WORK INSTRUCTIONS -
1: Rewrite the passage about Ellen Schecter's memoir from "With Ellen’s assistance, this" to "felt proud, liberated.", swapping "injections" for "needles".
2: Continue the passage about Ellen Schecter's memoir from the point where it stops.

*** SOURCE DOCUMENT ***

Dr. Ellen Schecter’s memoir, Fierce Joy, explores the physical, psychological, and spiritual circumstances she faced as a woman, wife, and the mother of two young children when two serious autoimmune diseases drastically pruned her back. When she lost her career in the glamorous world of TV and publishing, she never asked “Why me?” but searched for new meanings growing out of her illness – experiences to share with you.
With Ellen’s assistance, this discussion will help us understand that it’s possible to be sick without suffering. She learned how by dealing with her illness as a mature woman, rather than with a child’s fears. She re-visited her childhood memories of her father’s many illnesses and her misunderstandings about disease and death. As a child, Ellen was terrified of injections. But when she got sick, she needed them weekly, then daily. She couldn’t go to a doctor every day. When she learned to inject herself, she felt proud, liberated.

*** End of SOURCE DOCUMENT ***
*** RECORDED INFORMATION ***

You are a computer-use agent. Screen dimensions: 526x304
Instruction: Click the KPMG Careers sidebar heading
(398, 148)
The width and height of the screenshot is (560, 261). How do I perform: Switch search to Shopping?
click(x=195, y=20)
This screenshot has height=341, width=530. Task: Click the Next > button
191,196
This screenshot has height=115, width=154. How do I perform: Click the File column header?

*** End of RECORDED INFORMATION ***

RESULTS IN ORDER -
1:
With Ellen’s assistance, this discussion will help us understand that it’s possible to be sick without suffering. She learned how by dealing with her illness as a mature woman, rather than with a child’s fears. She re-visited her childhood memories of her father’s many illnesses and her misunderstandings about disease and death. As a child, Ellen was terrified of needles. But when she got sick, she needed them weekly, then daily. She couldn’t go to a doctor every day. When she learned to inject herself, she felt proud, liberated.

2:
You don’t need to feel helpless when you get sick. You can’t control your body, but you can control your responses to it—and to what disease does to you. We always have a choice about how to behave—and that makes an enormous difference. We can educate ourselves; we can take medication; we can ask for and accept help; we can create cooperative relationships with our doctors; we can refuse to be squelched—we can decide how to live now—differently.
What is fierce joy? It’s not a tepid, easy, saccharine happiness, but joy that flames up out of harsh circumstances. It’s honey from the rock of loss and pain; delight born of small events and valuable people. It burns with a high flame despite grief and dread.
What to expect: This program will help you understand that it’s possible to be sick without suffering. The author hopes the discussion will help you find your own joy, fierce or quiet, through her process of learning as she wrote this memoir.